To help you select the most adapted model according to your needs, this article details each model.Three types of lookup loading models are provided suiting various types of business requirement:
- Load once
- Reload at each row
- Reload at each row (cache)
When implementing a join (including Inner Join and Left Outer Join) in a tMap between different data sources, there is always only one main flow and one or more lookup flows connected to the tMap . All the records of the lookup flow need to be loaded before processing each record of the main flow.Description
Load once: before processing each record of the main flow, this option loads once (and only once) all the records from the lookup flow either in the memory or in a local file in case the Store temp data option is set to true. This is the default setting for join and the best option if you have a large set of records in the main flow to be processed using a join to the lookup flow.
Reload at each row: all the records of the lookup flow are loaded again for each record of the main flow. Generally, this option increases the Job execution time due to the repeated loading of the lookup flow for each main flow record. However, this option should preferred in the following two situations:
- The lookup data flow is constantly updated and you want to load the newest lookup data for each record of main flow in order to get the new data after the join execution.
- You have less rows in your main flow and have a large data set that comes from a database table in the lookup flow.
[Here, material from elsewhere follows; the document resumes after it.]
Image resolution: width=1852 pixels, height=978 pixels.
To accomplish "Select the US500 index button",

It might cause an OutOfMemory exception if you use the Load once option. In this situation, the Reload at each row option will be considered.
The procedure in the following section explains how to use the Reload at each row model.
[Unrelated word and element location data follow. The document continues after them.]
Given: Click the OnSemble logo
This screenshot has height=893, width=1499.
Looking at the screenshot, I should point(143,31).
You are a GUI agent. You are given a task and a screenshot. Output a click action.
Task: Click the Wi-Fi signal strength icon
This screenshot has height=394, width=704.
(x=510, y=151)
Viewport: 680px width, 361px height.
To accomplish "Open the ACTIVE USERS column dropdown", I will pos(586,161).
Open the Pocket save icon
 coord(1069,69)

Reload at each row (cache): this model functions like the Reload at each row model, all the records of the lookup flow are loaded again for each record of the main flow. However, this model can't be used with Store temp data on disk option. The lookup data are cached in memory, and when a new loading occurs, only the records that do not already exist in the cache will be loaded, in order to avoid loading the same records twice.Procedure
This procedure explains how to use the Reload at each row model. To gain in processing performance, it is recommended to use global variables in order to filter the main data flow and only process what needs to be processed.
Set the value of one column of the main flow to a global variable ( tSetGlobalVar component), then use this variable in a WHERE condition in the lookup query, in order to only load the matched data from the table based on one or more values of the main flow, rather than loading the entire data.
In the tMap component, select the Reload at each row model for the Lookup Model column:
Use the global variable you have set in Step 1, in the lookup query to only load the matched data from the table.